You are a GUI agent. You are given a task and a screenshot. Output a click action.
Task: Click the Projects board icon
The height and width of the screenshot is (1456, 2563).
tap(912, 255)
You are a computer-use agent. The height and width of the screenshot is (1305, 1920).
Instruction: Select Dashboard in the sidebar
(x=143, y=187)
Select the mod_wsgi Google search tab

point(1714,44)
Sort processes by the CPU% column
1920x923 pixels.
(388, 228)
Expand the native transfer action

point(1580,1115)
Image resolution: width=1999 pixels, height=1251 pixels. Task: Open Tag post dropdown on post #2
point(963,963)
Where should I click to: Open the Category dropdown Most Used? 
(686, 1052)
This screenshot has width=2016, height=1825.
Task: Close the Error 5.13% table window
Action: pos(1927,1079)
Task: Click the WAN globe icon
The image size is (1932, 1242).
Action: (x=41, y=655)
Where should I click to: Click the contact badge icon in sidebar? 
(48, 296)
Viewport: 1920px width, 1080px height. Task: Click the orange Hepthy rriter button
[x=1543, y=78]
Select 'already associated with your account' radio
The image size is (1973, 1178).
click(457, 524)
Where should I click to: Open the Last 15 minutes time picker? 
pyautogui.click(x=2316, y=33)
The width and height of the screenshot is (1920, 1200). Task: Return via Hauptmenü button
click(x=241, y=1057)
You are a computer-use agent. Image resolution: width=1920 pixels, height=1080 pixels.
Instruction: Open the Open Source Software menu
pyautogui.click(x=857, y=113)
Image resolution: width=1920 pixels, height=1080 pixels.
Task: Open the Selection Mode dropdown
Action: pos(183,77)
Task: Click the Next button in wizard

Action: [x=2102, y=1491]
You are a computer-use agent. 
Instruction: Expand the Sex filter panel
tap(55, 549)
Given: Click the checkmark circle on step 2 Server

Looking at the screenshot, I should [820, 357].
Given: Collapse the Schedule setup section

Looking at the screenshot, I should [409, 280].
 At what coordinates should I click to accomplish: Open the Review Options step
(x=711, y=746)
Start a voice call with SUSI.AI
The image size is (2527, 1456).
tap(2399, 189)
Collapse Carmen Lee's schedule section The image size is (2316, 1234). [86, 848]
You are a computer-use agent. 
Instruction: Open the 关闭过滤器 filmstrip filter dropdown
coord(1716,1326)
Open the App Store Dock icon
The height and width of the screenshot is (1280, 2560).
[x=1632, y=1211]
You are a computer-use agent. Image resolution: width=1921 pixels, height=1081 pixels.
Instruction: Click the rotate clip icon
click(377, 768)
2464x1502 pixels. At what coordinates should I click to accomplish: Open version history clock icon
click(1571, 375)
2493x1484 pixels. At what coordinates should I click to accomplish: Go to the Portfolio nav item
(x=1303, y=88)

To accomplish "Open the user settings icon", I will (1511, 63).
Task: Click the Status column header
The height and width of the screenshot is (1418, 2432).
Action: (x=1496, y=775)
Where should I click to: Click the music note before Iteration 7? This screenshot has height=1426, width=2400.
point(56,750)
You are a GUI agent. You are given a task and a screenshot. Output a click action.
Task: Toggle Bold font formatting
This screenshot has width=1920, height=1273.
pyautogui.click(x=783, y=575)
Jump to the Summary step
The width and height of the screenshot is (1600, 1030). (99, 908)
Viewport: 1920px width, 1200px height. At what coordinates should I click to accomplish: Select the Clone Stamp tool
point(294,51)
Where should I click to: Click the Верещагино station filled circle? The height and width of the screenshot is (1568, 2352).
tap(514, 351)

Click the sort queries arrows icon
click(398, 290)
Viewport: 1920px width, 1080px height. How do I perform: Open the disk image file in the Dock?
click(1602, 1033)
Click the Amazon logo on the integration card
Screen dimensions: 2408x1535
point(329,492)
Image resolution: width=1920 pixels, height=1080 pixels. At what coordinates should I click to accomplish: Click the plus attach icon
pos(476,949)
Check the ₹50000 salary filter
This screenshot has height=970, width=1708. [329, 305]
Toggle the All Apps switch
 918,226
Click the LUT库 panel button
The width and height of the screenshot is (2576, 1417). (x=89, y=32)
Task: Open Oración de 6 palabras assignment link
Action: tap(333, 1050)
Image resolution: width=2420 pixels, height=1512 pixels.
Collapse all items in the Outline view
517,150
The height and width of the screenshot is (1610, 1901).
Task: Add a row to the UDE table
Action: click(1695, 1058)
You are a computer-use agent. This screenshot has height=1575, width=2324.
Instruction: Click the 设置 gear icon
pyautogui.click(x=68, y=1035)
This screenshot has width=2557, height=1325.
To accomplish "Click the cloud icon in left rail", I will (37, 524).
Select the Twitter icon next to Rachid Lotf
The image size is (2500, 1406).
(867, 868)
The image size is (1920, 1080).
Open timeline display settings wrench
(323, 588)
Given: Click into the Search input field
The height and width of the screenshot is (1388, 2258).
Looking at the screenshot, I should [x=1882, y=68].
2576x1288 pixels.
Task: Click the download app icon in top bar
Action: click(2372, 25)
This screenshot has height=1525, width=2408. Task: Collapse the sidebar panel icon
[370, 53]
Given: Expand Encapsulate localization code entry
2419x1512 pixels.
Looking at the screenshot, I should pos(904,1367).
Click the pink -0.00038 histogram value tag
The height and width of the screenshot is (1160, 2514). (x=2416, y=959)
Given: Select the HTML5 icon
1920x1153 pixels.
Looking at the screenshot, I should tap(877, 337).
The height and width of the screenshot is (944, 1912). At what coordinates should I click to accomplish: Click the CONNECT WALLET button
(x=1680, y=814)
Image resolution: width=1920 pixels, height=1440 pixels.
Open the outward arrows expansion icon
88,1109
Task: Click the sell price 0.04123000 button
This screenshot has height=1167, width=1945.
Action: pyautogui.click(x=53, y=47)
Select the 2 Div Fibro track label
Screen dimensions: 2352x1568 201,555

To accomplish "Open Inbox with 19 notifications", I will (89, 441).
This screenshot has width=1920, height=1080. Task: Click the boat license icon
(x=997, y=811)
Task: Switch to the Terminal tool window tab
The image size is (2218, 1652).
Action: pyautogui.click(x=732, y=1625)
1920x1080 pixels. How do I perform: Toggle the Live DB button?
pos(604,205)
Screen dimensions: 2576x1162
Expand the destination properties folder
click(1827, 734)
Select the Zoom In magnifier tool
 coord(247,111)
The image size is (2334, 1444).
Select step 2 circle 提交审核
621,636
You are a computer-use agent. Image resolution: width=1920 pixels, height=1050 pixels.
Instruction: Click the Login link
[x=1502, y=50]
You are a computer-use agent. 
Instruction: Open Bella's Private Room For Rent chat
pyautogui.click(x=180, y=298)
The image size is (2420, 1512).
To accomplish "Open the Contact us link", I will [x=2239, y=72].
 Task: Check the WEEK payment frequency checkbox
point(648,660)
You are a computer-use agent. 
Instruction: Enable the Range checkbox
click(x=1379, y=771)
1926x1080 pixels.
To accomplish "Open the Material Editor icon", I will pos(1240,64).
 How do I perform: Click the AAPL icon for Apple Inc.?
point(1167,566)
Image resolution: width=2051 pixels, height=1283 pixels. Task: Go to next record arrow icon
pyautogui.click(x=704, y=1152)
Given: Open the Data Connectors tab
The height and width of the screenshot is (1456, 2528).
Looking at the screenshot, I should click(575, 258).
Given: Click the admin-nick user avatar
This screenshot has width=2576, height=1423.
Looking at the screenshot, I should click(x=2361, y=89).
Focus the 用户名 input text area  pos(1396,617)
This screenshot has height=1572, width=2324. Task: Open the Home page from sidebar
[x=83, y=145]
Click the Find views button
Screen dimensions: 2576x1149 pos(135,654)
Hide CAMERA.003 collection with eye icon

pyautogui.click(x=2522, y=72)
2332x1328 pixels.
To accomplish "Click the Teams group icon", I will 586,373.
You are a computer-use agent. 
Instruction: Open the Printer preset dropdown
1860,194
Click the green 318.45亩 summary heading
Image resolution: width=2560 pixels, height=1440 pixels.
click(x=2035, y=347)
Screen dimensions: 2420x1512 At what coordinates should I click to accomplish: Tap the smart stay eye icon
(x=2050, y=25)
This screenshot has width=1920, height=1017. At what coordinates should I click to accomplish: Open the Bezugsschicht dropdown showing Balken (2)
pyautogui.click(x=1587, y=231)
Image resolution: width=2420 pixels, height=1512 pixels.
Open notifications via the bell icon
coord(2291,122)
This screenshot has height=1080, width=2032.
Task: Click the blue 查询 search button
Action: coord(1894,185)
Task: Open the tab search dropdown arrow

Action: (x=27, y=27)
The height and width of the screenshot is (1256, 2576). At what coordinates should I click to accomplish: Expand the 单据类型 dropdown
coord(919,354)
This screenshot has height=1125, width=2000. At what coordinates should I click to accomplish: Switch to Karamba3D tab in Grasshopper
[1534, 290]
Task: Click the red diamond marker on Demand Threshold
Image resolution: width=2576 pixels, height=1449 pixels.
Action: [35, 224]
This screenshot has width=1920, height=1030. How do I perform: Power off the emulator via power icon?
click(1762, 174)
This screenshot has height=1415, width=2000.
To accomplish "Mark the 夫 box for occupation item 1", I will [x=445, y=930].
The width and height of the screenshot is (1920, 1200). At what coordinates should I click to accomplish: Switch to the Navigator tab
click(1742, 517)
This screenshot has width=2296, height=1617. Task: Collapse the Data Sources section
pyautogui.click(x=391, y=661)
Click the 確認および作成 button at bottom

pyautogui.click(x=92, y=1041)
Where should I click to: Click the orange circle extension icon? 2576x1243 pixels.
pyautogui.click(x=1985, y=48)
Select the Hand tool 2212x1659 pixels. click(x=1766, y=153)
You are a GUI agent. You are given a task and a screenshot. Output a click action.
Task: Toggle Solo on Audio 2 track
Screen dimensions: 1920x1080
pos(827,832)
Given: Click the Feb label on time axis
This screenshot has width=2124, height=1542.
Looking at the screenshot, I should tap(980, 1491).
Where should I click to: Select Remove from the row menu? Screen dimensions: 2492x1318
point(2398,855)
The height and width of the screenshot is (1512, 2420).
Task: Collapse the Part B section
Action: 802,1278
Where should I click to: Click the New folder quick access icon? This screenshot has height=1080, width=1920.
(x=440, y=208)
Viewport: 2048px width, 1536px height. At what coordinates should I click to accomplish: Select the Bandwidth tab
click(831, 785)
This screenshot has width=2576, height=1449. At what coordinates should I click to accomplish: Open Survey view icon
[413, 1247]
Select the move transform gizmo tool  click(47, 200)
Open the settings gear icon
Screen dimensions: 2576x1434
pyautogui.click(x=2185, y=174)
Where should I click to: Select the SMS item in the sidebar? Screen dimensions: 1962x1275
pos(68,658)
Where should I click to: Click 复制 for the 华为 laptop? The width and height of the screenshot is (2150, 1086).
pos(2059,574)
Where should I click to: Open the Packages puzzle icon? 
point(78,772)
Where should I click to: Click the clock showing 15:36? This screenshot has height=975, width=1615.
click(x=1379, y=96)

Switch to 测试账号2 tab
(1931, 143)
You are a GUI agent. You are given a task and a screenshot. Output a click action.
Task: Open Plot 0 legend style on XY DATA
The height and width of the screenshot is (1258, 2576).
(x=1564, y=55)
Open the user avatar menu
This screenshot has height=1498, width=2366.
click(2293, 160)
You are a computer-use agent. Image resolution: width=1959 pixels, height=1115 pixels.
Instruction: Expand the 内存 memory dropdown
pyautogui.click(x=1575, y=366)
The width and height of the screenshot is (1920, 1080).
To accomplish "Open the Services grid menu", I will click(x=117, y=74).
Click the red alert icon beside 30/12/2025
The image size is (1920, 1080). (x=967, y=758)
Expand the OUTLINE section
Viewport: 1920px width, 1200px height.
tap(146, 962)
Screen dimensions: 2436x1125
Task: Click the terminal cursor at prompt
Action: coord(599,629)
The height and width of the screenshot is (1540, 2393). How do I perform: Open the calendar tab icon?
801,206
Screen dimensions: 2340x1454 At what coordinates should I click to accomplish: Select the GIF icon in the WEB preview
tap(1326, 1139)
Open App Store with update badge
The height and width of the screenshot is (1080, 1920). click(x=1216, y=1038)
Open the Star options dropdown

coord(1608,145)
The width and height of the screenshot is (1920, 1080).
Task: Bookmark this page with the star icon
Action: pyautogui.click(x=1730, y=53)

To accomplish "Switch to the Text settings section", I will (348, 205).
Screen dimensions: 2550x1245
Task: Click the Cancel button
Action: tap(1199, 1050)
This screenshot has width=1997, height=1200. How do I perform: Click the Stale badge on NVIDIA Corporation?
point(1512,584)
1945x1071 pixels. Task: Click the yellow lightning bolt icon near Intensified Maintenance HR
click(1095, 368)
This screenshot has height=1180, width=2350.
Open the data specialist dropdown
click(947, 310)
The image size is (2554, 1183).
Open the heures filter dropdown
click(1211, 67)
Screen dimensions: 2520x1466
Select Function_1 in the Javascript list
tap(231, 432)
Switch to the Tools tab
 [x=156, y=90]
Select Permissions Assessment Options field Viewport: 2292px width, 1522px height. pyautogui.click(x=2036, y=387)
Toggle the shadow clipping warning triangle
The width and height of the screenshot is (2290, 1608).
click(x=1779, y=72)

+-------+

:: Work task ::
Make an exact copy of the lines running from the one with "Switch to the Tools tab" to the last line of the listing, including both ends.

:: Output below ::
Switch to the Tools tab
 [x=156, y=90]
Select Permissions Assessment Options field Viewport: 2292px width, 1522px height. pyautogui.click(x=2036, y=387)
Toggle the shadow clipping warning triangle
The width and height of the screenshot is (2290, 1608).
click(x=1779, y=72)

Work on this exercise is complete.